(Saved data entries)
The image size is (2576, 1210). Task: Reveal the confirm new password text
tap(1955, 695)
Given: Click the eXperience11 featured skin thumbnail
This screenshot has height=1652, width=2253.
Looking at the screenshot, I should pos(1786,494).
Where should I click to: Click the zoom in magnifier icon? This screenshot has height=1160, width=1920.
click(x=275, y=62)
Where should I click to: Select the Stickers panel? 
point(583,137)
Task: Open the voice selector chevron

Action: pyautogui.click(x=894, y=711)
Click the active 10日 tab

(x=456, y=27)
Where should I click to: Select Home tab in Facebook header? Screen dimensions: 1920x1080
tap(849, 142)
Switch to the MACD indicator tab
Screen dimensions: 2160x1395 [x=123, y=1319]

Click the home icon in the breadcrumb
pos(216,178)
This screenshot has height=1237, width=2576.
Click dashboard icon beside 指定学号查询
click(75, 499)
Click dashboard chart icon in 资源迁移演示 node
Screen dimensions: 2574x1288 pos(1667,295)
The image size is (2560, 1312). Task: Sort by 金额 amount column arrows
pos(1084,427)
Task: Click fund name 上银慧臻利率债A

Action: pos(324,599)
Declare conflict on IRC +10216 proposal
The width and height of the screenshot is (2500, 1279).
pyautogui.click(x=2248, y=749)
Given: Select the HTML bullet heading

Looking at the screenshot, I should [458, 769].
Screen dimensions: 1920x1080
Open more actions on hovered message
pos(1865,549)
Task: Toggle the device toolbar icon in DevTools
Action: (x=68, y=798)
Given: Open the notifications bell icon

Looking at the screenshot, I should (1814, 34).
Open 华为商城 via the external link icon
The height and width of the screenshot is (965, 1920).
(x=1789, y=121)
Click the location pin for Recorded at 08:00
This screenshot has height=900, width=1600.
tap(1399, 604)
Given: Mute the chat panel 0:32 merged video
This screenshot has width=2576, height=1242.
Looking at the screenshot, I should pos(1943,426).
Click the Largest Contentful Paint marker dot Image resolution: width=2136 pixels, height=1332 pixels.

Exercise = The answer must be the line containing "Given: Open the notifications bell icon" and every line after it through the end of the records, repeated exactly.

Exercise output =
Given: Open the notifications bell icon

Looking at the screenshot, I should (1814, 34).
Open 华为商城 via the external link icon
The height and width of the screenshot is (965, 1920).
(x=1789, y=121)
Click the location pin for Recorded at 08:00
This screenshot has height=900, width=1600.
tap(1399, 604)
Given: Mute the chat panel 0:32 merged video
This screenshot has width=2576, height=1242.
Looking at the screenshot, I should pos(1943,426).
Click the Largest Contentful Paint marker dot Image resolution: width=2136 pixels, height=1332 pixels.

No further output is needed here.